The General Equilibrium Incidence of Environmental Mandates
Regulations that restrict pollution by firms also affect decisions about use of labor and capital. They thus affect relative factor prices, total production, and output prices. For non-revenue-raising environmental mandates, what are the general equilibrium impacts on the wage, the return to capital, and relative output prices? Perhaps surprisingly, we cannot find any existing analytical literature addressing that question. This paper starts with the standard two-sector tax incidence model and modifies one sector to include pollution as a factor of production that can be a complement or substitute for labor or for capital. We then look not at taxes but at four types of mandates, and for each mandate determine conditions that place more of the burden on labor or on capital. Stricter regulation does not always place less burden on the factor that is a better substitute for pollution. Also, a relative restriction on the amount of pollution per unit of output creates an "output-subsidy effect" on factor prices that can offset and reverse the traditional output effect and substitution effect. An analogous effect is found for a relative restriction on pollution per unit of capital.
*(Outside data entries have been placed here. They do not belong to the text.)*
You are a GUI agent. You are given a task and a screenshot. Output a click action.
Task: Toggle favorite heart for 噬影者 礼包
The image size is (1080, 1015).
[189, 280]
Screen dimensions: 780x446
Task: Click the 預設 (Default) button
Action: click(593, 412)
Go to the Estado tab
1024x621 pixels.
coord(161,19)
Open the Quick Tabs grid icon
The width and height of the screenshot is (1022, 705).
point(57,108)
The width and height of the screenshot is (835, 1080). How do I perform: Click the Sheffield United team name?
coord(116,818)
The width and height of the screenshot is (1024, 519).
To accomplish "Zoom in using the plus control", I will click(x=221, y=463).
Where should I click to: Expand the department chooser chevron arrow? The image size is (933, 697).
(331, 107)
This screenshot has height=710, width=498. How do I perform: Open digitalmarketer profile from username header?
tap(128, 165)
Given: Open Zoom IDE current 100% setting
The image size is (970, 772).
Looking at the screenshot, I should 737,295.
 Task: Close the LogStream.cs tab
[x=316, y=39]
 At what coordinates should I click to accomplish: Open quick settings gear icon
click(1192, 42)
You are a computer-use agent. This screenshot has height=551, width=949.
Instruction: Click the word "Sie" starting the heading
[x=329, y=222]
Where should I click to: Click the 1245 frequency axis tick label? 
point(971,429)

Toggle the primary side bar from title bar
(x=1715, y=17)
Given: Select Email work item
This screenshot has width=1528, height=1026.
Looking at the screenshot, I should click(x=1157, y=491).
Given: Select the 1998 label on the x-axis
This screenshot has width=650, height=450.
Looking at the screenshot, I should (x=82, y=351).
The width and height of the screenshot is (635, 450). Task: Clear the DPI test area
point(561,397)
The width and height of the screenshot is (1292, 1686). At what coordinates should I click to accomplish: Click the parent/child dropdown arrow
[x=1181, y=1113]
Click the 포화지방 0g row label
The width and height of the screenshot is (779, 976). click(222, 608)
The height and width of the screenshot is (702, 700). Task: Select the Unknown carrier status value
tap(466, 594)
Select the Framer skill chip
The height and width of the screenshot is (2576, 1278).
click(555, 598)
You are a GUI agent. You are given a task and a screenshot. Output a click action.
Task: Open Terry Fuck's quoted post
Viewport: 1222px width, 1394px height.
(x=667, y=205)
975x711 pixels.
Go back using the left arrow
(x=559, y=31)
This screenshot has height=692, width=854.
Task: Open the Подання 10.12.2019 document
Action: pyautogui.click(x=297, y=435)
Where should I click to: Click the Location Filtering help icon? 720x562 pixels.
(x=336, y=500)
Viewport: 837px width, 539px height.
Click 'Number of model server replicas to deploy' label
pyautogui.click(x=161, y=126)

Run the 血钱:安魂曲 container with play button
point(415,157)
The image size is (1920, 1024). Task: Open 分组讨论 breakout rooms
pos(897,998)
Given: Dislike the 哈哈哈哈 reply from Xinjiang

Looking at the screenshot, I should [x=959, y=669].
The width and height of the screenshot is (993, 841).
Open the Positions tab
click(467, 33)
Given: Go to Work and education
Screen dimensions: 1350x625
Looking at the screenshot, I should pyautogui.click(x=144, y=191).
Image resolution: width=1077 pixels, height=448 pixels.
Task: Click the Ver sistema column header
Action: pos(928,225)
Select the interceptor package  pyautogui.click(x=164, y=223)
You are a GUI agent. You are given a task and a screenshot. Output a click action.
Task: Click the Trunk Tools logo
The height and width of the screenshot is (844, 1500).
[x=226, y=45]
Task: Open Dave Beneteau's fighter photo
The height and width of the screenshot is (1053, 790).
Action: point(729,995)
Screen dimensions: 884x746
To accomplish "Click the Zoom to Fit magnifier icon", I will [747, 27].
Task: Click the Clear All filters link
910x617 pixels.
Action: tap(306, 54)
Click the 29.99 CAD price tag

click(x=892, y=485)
We are grateful for funding from the University of Texas, the National Science Foundation (NSF), and Japan's Economic and Social Research Institute (ESRI). For helpful suggestions, we thank Spencer Banzhaf, Larry Goulder, Carol McAusland, Hilary Sigman, Kerry Smith, Rob Williams, and many seminar participants. The views expressed herein are those of the authors and do not necessarily reflect the views of the NSF, the ESRI, or the National Bureau of Economic Research.
Fullerton, Don & Heutel, Garth, 2007. "The general equilibrium incidence of environmental taxes," Journal of Public Economics, Elsevier, vol. 91(3-4), pages 571-591, April.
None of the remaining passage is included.